WASHINGTON — Freshman California Senator Kamala Harris, a Democrat, will introduce a Senate resolution condemning the recent waves of anti-Semitic attacks and urged the administration to do more for under-fire religious minorities, she announced Tuesday at AIPAC’s annual Policy Conference.
“No one should have to worry about their children’s safety when they drop them off at the JCC,” she told a crowd of nearly 18,000. “No one should have to be afraid to put a menorah on their front window or on their front lawn. And no one should ever have to fear that the grave of a loved one might be desecrated because of their faith.”
Harris said her resolution would also call on law enforcement to expedite its investigations into hate crimes nationwide, call on local and state law enforcement agencies to fully report hate crimes statistics.
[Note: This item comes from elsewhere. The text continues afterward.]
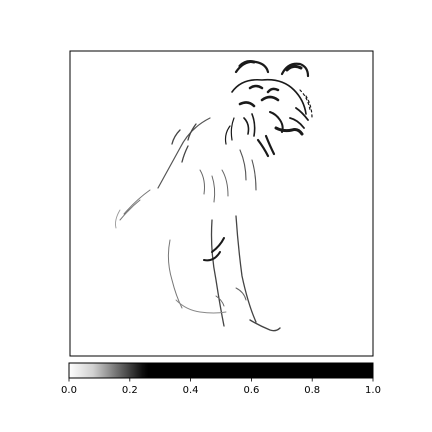  What do you see at coordinates (306, 104) in the screenshot?
I see `whisker-marks` at bounding box center [306, 104].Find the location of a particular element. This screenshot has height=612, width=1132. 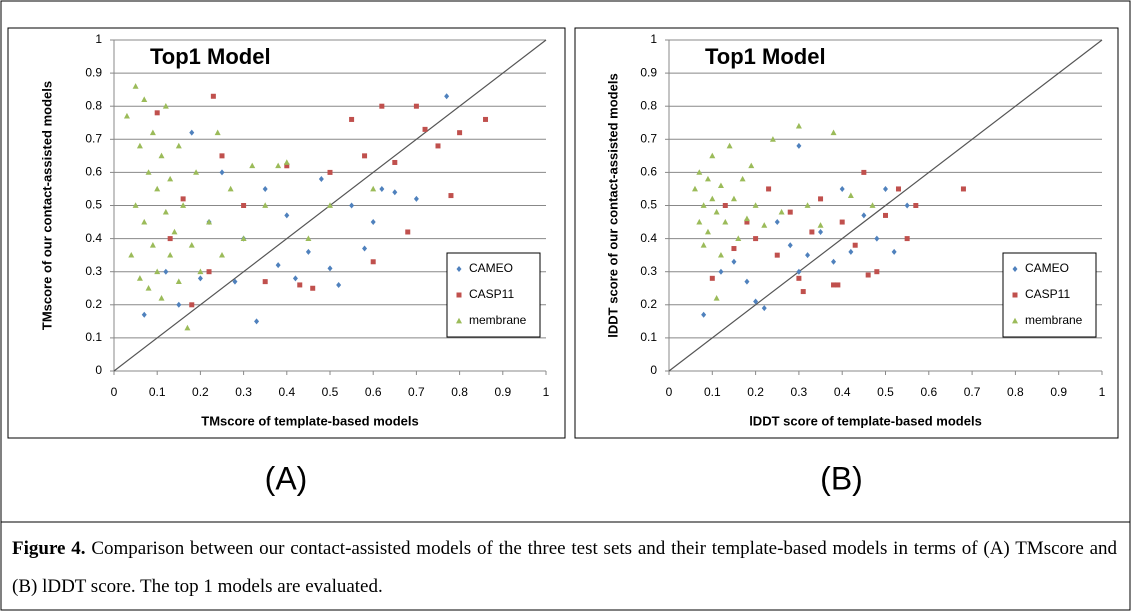

x-tick-label: 0.2 is located at coordinates (756, 392).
It will also ask the administration to provide material support and fund security at places of worship and other religious institutions of any faith that have been targeted.
“As someone who’s personally prosecuted hate crime, I also believe that we cannot stand by while anti-Semitism, hate crime and bigotry are on the rise, whether that’s a swastika on a Jewish family and children’s services bus in San Francisco or the burning of a mosque in Tampa,” said Harris, a former attorney general of California.
She did not mention any indications of how much support the measure may already have among other members of the Senate chamber.
Since January, nearly 150 bomb threats have hit JCCs, Jewish day schools and other institutions, causing the evacuation of dozens of Jewish community centers and prompting some parents to remove their children from JCC programs.
Most of those were apparently the work of a 19-year-old Jewish Israeli-American who was arrested lat week in Israel on suspicion he was behind hundreds of threats to institutions in the US and elsewhere.
Despite the arrest, Jewish leaders and organizations publicly urged against thinking this diminished the gravity of rising anti-Semitism in the United States.
“Even though it appears that the main culprit behind the majority of these attacks has allegedly been identified, anti-Semitism in the US remains a very serous concern,” the Anti-Defamation League’s Jonathan Greenblatt said after the arrest. “No arrests have been made in three cemetery desecrations or a series of other anti-Semitic incidents involving swastika graffiti and hate fliers. JCCs and other institutions should not relax security or become less vigilant.”